PROBLEM REQUIREMENTS:
From the line that contains "This screenshot has height=397, width=615." down to the last line of the listing below, reproduce each line exactly but not the pictures.

ENTRIES SHOWN:
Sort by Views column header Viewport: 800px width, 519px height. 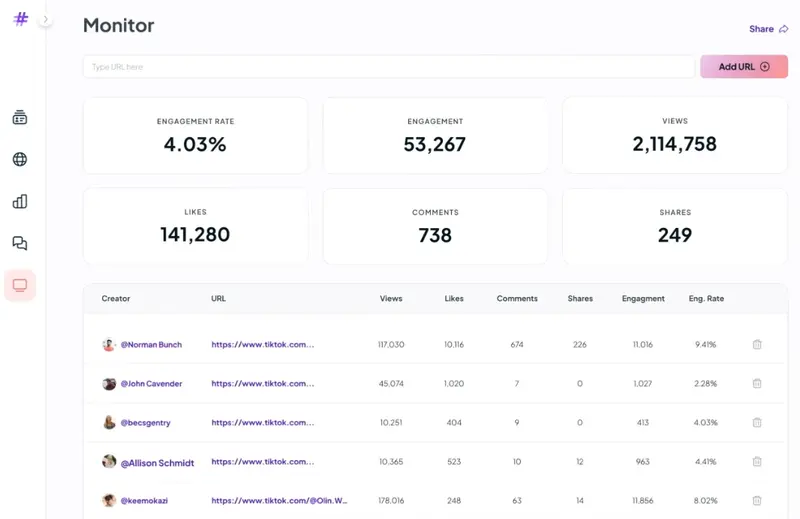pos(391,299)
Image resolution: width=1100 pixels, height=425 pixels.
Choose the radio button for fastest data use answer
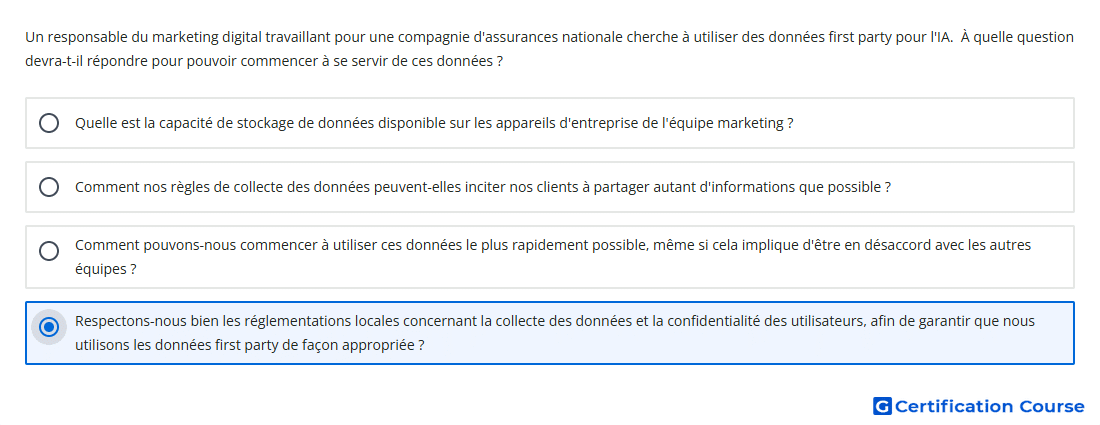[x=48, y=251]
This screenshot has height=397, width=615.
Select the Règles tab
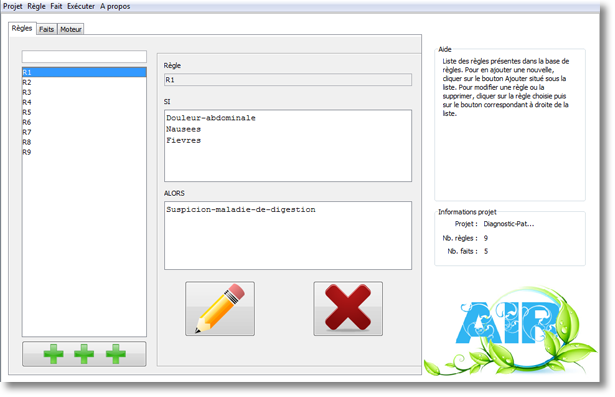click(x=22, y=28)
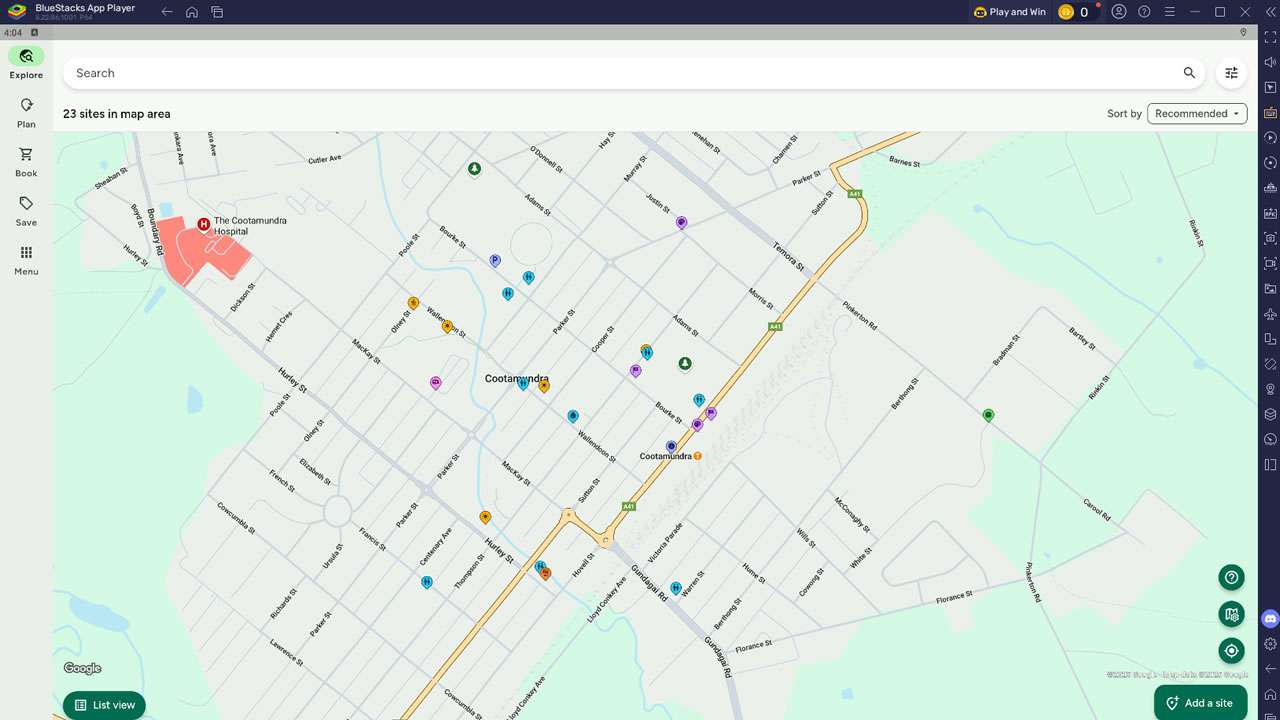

TASK ANSWER:
This screenshot has height=397, width=615.
Select the Règles tab
click(x=22, y=28)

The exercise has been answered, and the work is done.